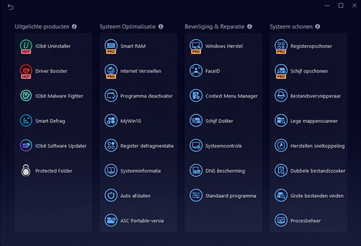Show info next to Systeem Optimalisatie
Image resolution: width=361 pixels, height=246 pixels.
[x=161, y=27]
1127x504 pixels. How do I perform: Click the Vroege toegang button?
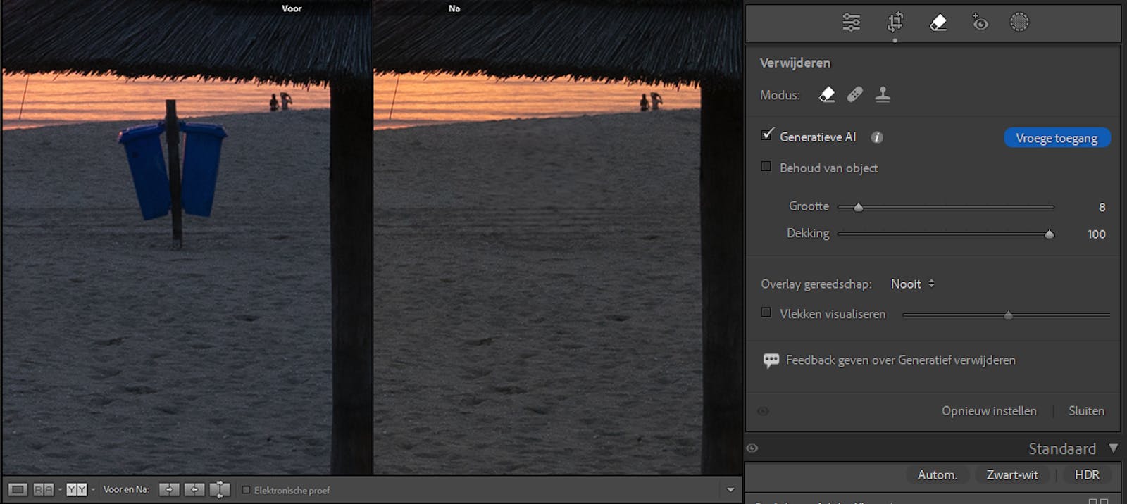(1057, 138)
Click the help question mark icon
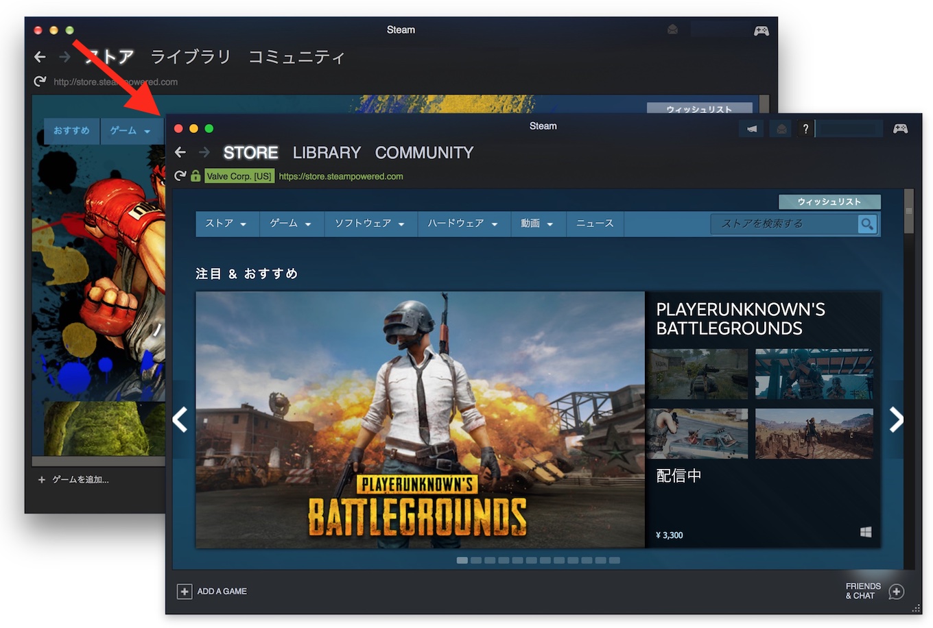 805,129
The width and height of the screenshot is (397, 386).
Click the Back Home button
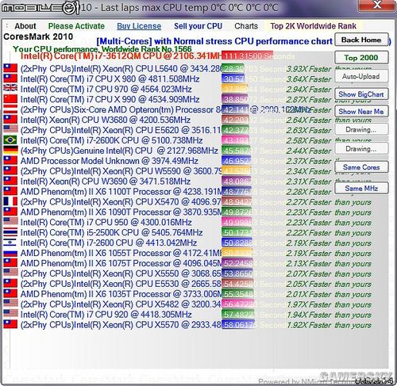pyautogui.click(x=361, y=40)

§

What you need to do:
For this exercise, the lines from the one containing "1127x504 pixels. How" through the last line of the entries above are to be output exactly, both included, and pictures are skipped.

Solution to the exercise:
1127x504 pixels. How do I perform: Click the Vroege toegang button?
(1057, 138)
Click the help question mark icon
 805,129
The width and height of the screenshot is (397, 386).
Click the Back Home button
pyautogui.click(x=361, y=40)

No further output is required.